Did you know there’s a day of the year when you’re supposed to review your insurance policies? Yes, June 28 of every year since 2010 is set aside as National Insurance Awareness Day.
It’s wise to take this time to ensure your health and financial wellness policies are still relevant to your needs. But it’s even better to know what your insurance includes and excludes before you take the policy out, especially when dealing with malpractice insurance.
You’re at risk of a lawsuit when you begin treating patients. This risk never disappears, even after you set aside your tools and move on to greener careers or life pastures. A claim against you can show up any time after the service was rendered, with a statute of limitations that depends on your state and the damage done.
It’s understandable why this type of insurance is so vital to your career and finances. With the protection of those two things in mind, here are three of the most common (and costly) mistakes you should avoid when buying your next malpractice insurance coverage.
1. Not Researching the Carrier’s Stability
Bankers, Fidelity, Western Pacific, Lincoln Memorial … what do these names have in common? They’re all examples of once-great insurance companies that have, at one point, gone insolvent.
Some insurers can “rehabilitate” and return from the edge of bankruptcy, getting healthy once again. But others are long gone, taking their policyholder’s money and any ability to pay claims against the insured with them.
These sad-but-true horror stories are why you must research a potential insurer before taking out a policy with them, even if you’ve heard of the company name. For instance, CM&F Group, Inc. Malpractice, a popular insurer, works with MedPro Group and Lloyd’s of London. The group has high ratings across all legitimate consumer bureaus and financial services, including an A+ with the Better Business Bureau and an AA+ rating with the S&P.
These ratings tell you how solid an insurance carrier’s financial stability is and how likely they are to have the funds to cover your claims. Always buy policies from a financially sound company. If you find a Risk Retention Group (RRG) without a rating, dig further and look for their parent or sponsor company’s rating.
2. Choosing the Wrong Occurrence Coverage
Another crucial mistake is often made when the insured does not understand (or pay attention to) the terminology in a policy. In medical malpractice insurance, this is most commonly attributed to the type of occurrence.
You can buy coverage for occurrences or claims-made. There’s a hefty distinction between the two.

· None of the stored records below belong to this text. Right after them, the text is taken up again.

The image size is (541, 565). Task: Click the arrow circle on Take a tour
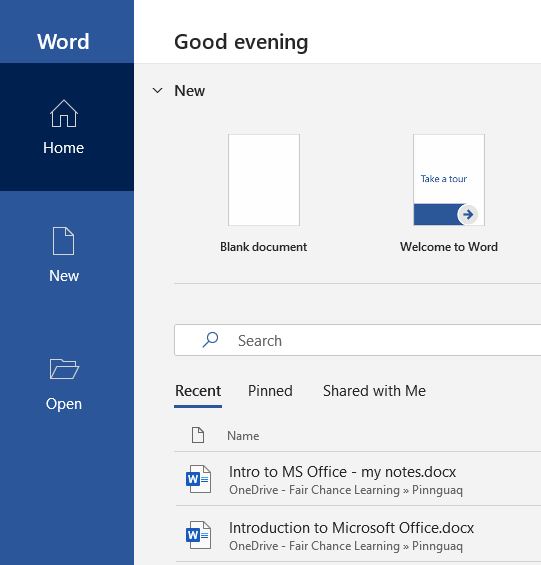(x=467, y=215)
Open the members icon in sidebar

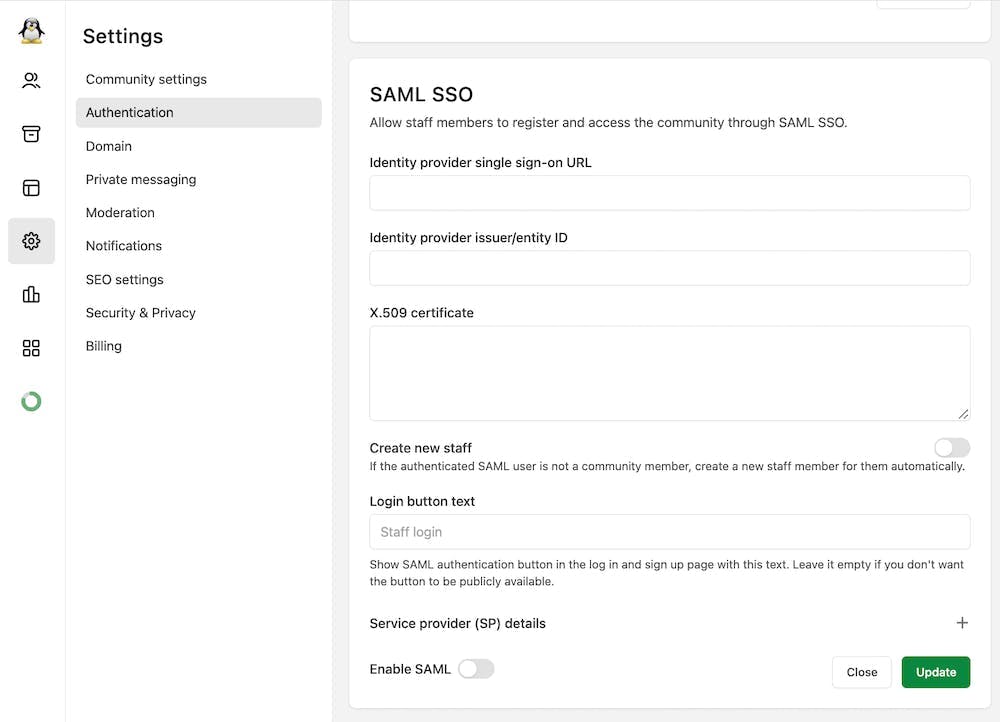click(x=31, y=81)
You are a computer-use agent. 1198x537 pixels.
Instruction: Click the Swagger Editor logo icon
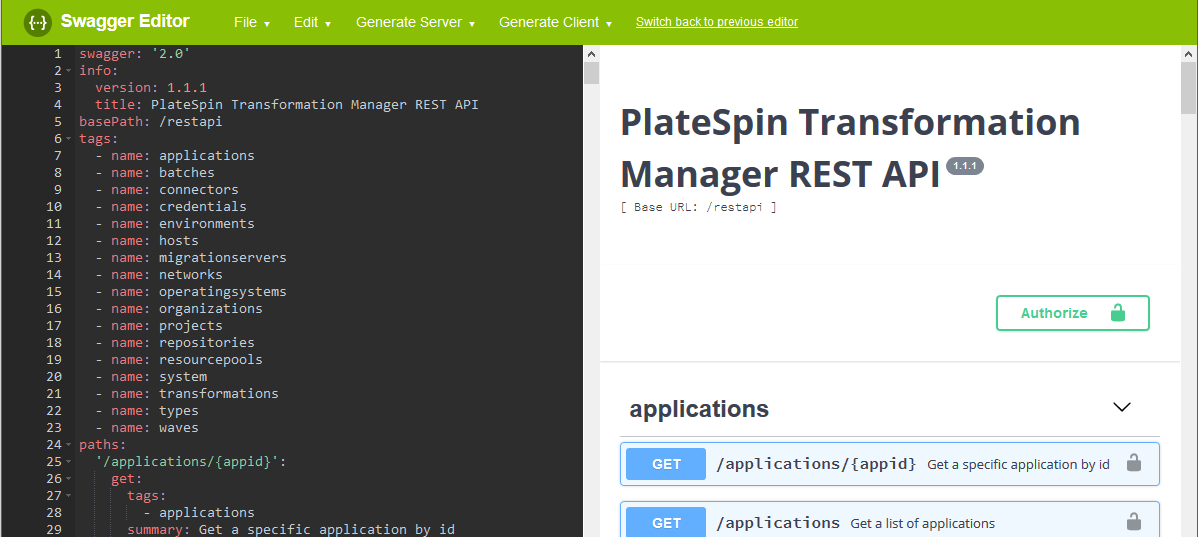[x=38, y=22]
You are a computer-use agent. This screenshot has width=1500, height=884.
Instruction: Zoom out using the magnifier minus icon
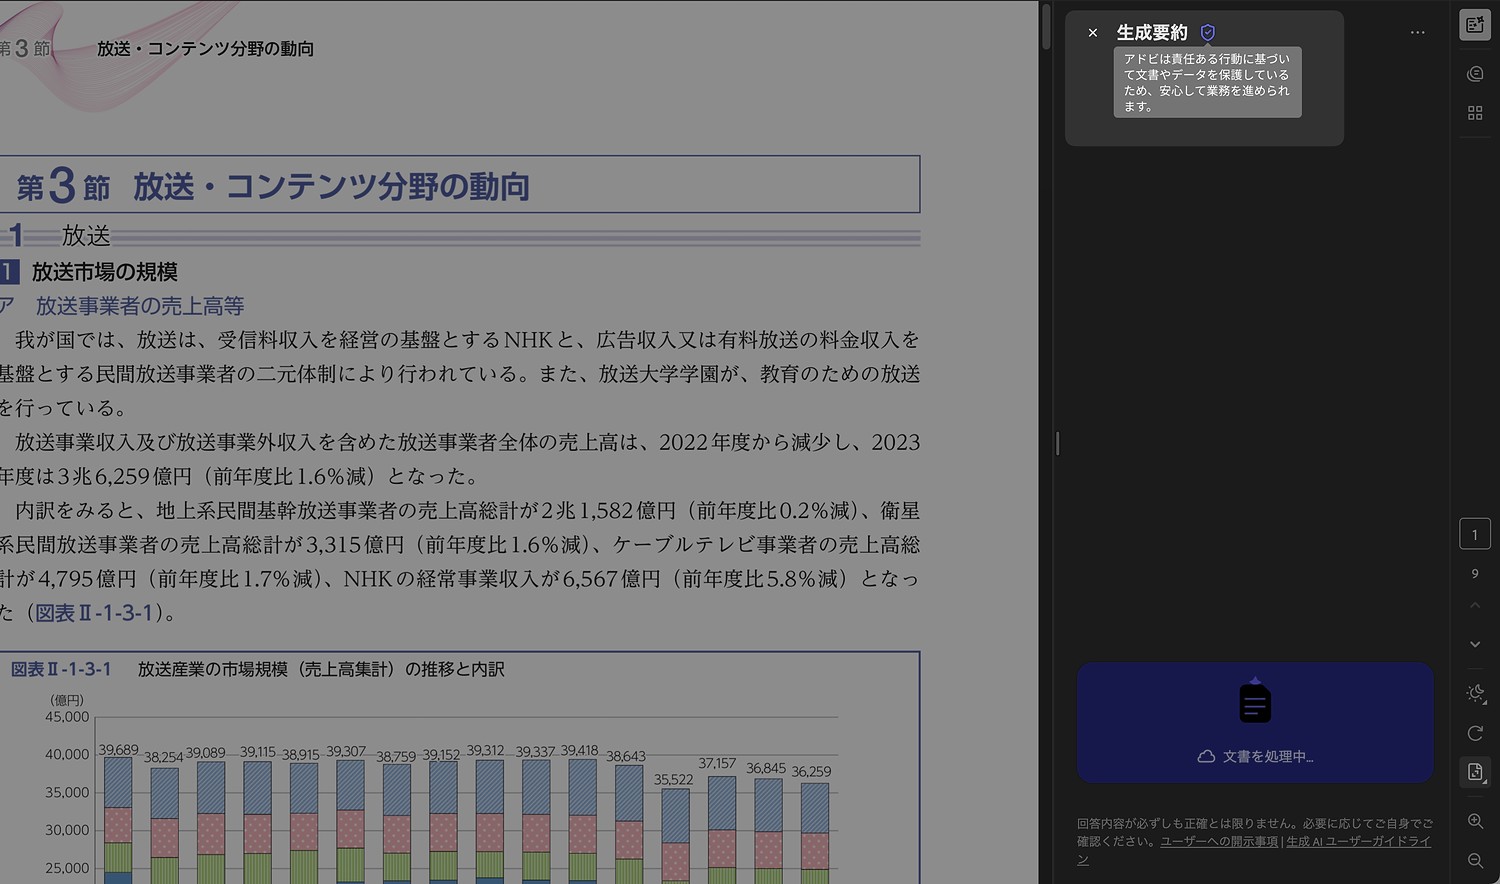tap(1477, 860)
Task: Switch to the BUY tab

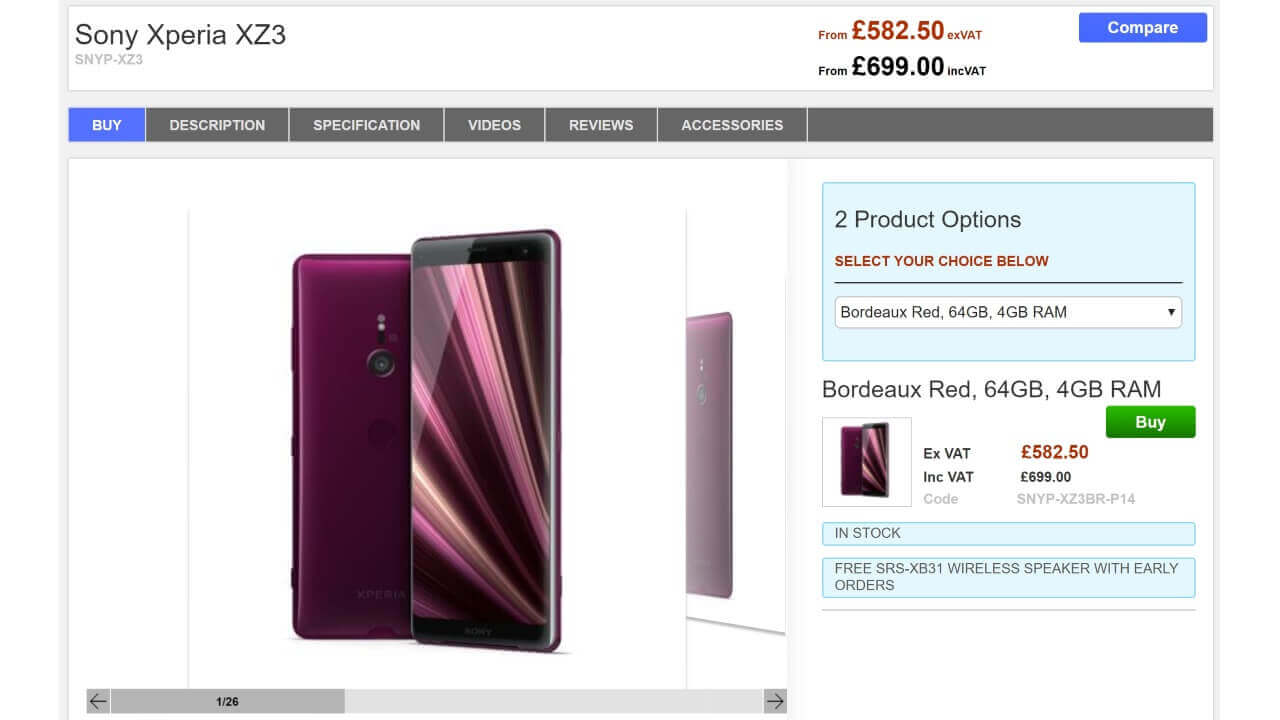Action: (x=107, y=125)
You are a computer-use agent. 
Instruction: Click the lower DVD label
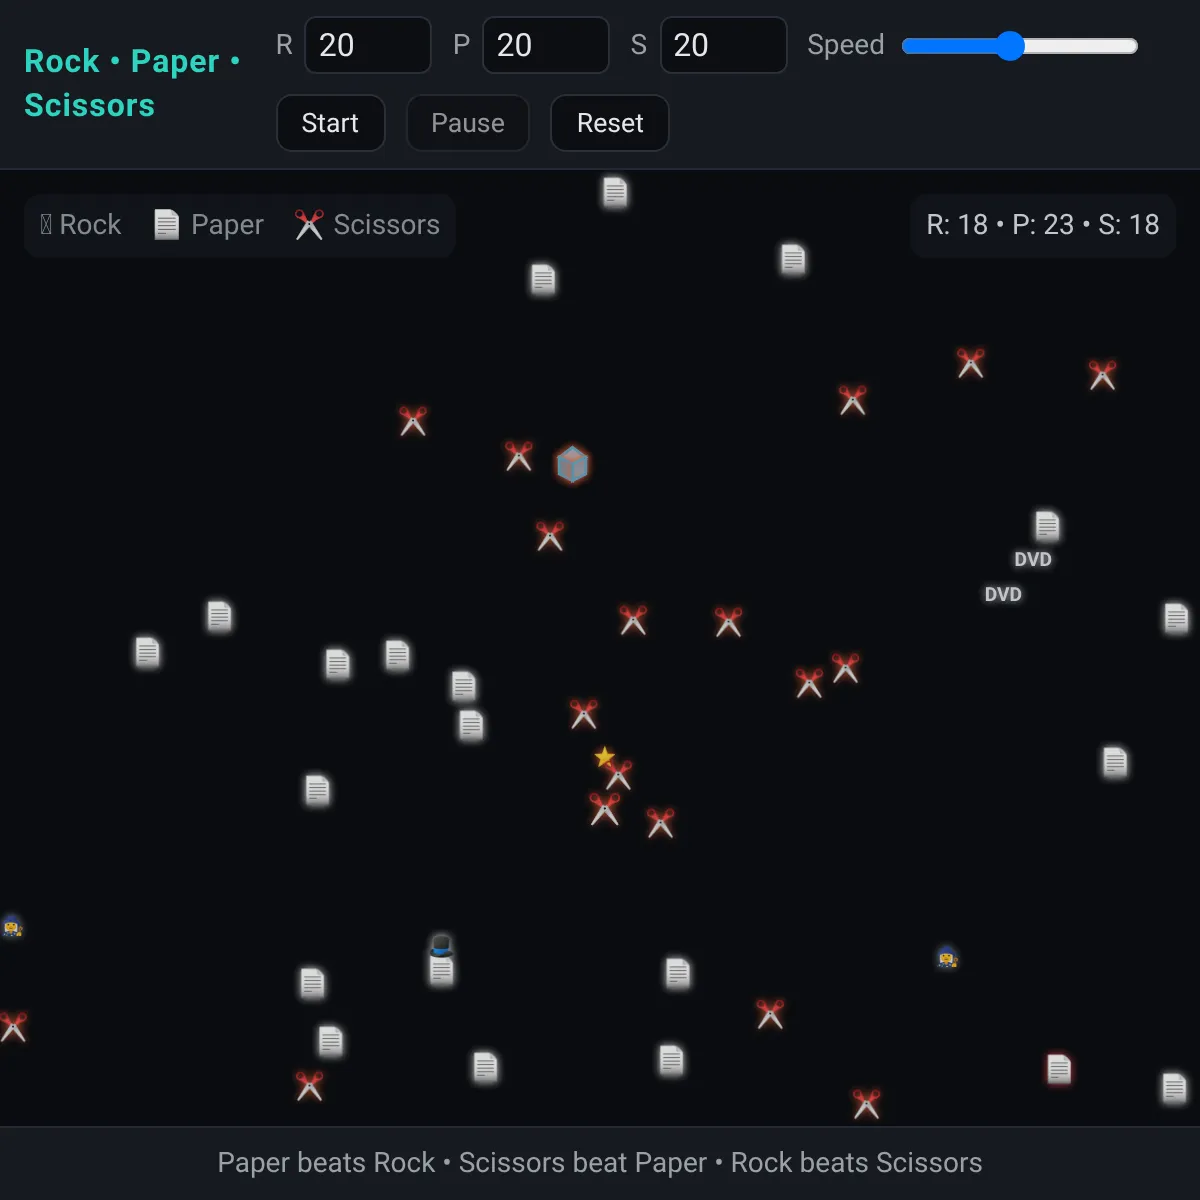click(x=1003, y=595)
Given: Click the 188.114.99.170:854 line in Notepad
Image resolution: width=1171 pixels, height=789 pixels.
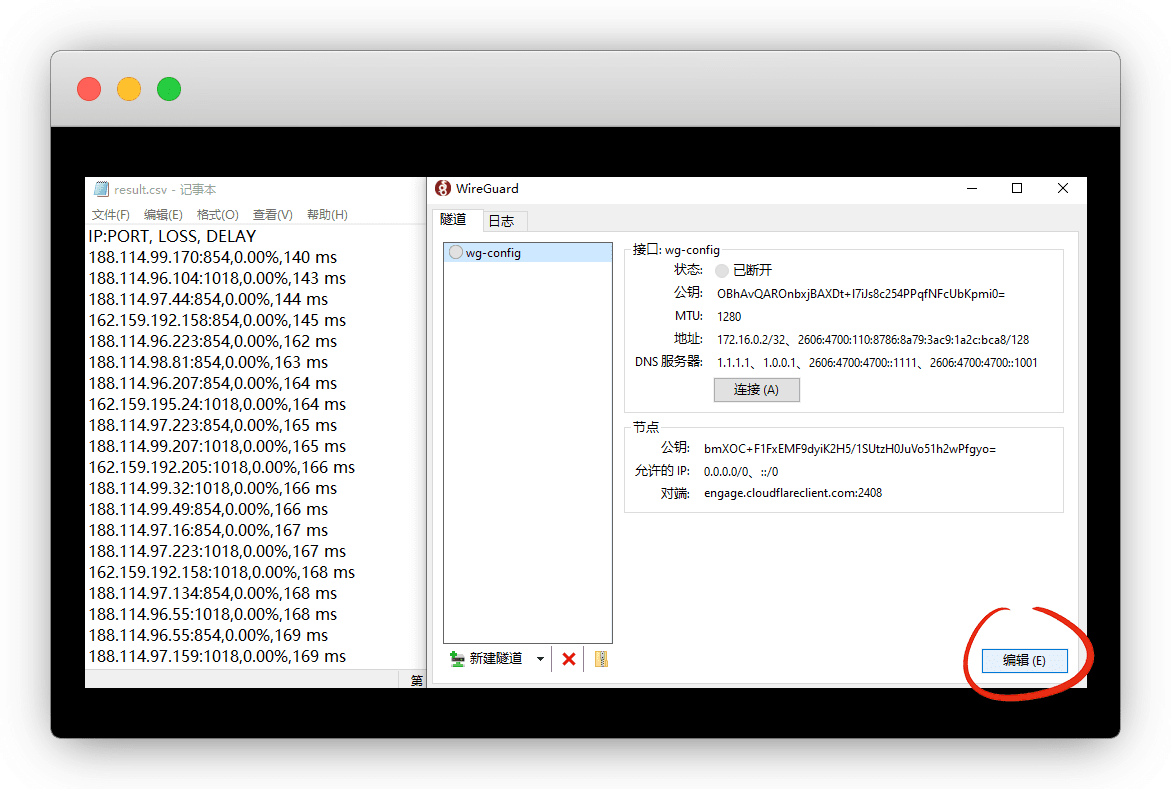Looking at the screenshot, I should [211, 258].
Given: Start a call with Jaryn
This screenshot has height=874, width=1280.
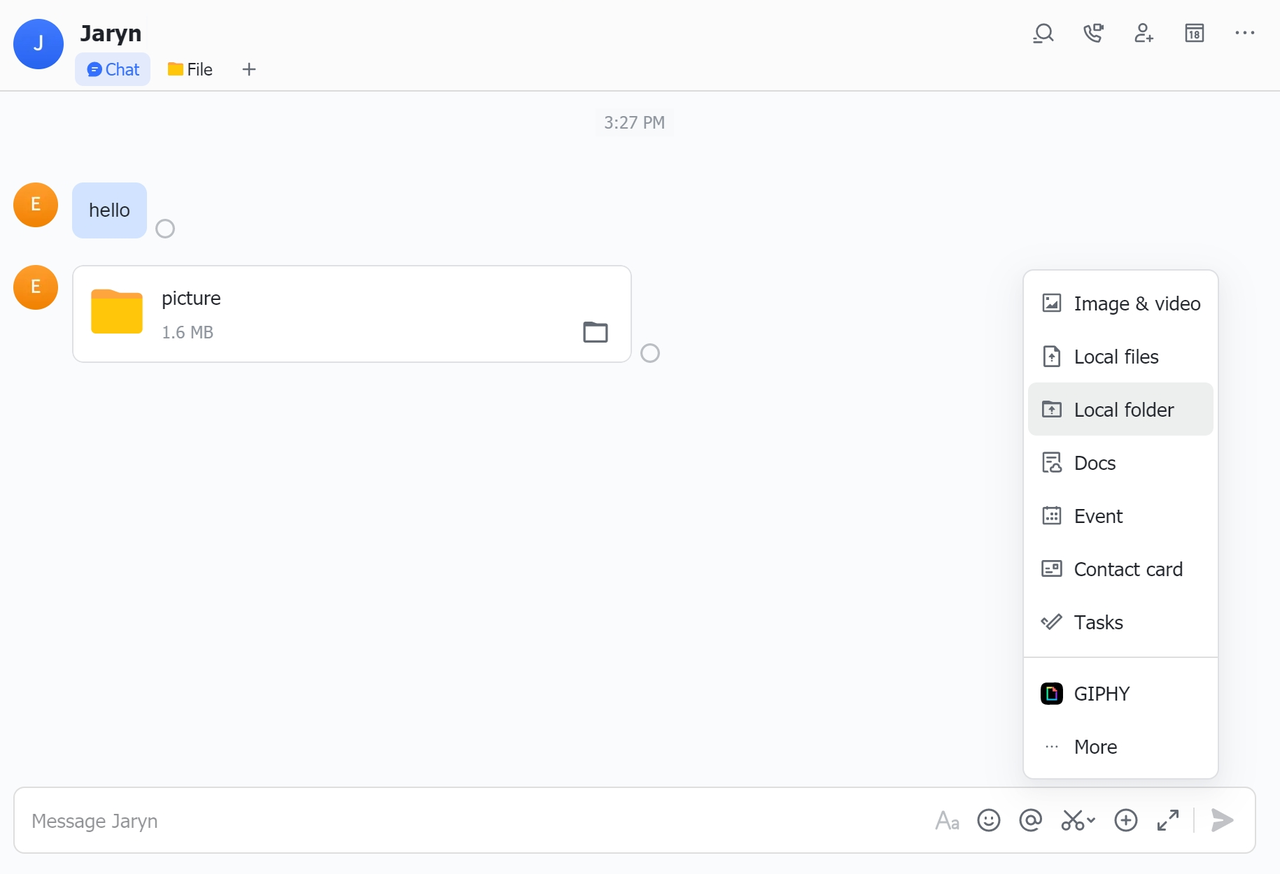Looking at the screenshot, I should [1093, 34].
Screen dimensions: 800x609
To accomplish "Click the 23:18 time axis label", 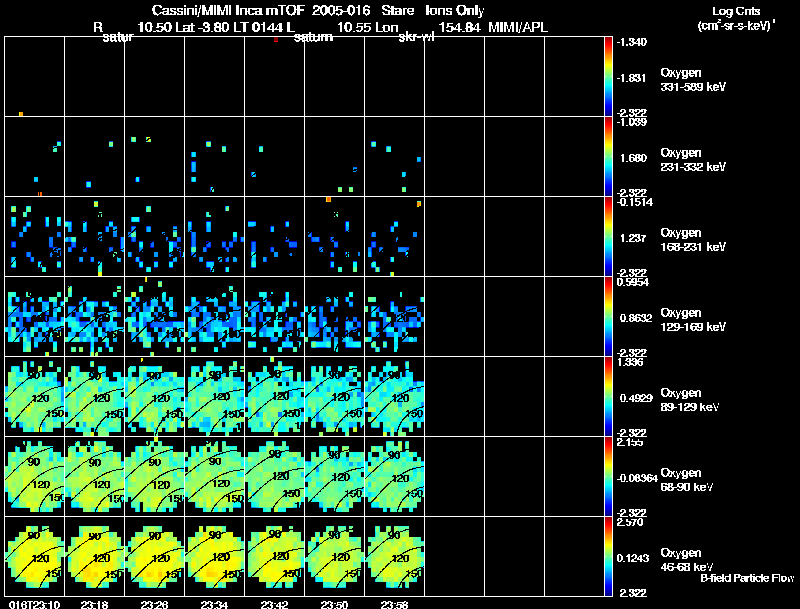I will (94, 604).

Occurrence coverage gives you protection for actions that took place during the covered policy period. Regardless of whether you still carry that same coverage years later, if a patient files a claim after the policy has ended, the insurer will protect you.
As an example, if Patient A files a claim against you on October 2, 2025, for an incident that occurred on March 9, 2023, the insurer you had on March 9, 2023, is who will extend your coverage. There’s no need for tail coverage (extended reporting endorsement policies) with an occurrence policy.
On the other hand, claims-made coverage only handles claims when they are first filed against you. In this type of coverage, the scenario with Patient A would be covered by the insurer you had on October 2, 2025. If you have no coverage at that time, you are personally responsible for the claim. Most doctors will take out tail coverage when they cancel policies for this reason.
Claims-made insurance is usually less expensive than any occurrence policies because the typical malpractice lawsuit is filed two or three years after treatment. The risk of a claim being filed is lower during the first few years of practice. Policies mature as the doctor treats more cases over the years, which is why malpractice insurance continues to get more expensive instead of less.
3. Wrong Scope of Practice
Sometimes, claims will be denied by an insurer because the scope of practice was not clearly defined. If the carrier’s terms consider the insured to be practicing outside of their “scope,” they won’t cover the damages.
An example of this would be in the situation of nurse practitioners. Different states have their own rules for NPs, and not all of them enforce the full scope of practice. If an NP is sued for prescribing the wrong medication without physician oversight, and it was not clarified in the policy that the NP was practicing independently, the insurer may have grounds to deny the claim.
Conclusion
There are some things that are easy to shrug off and say, “Mistakes happen.” Buying the wrong medical malpractice policy is not one of those things. Before you give your money to a company for a useless policy, verify that you’ve avoided these three costly and common mistakes.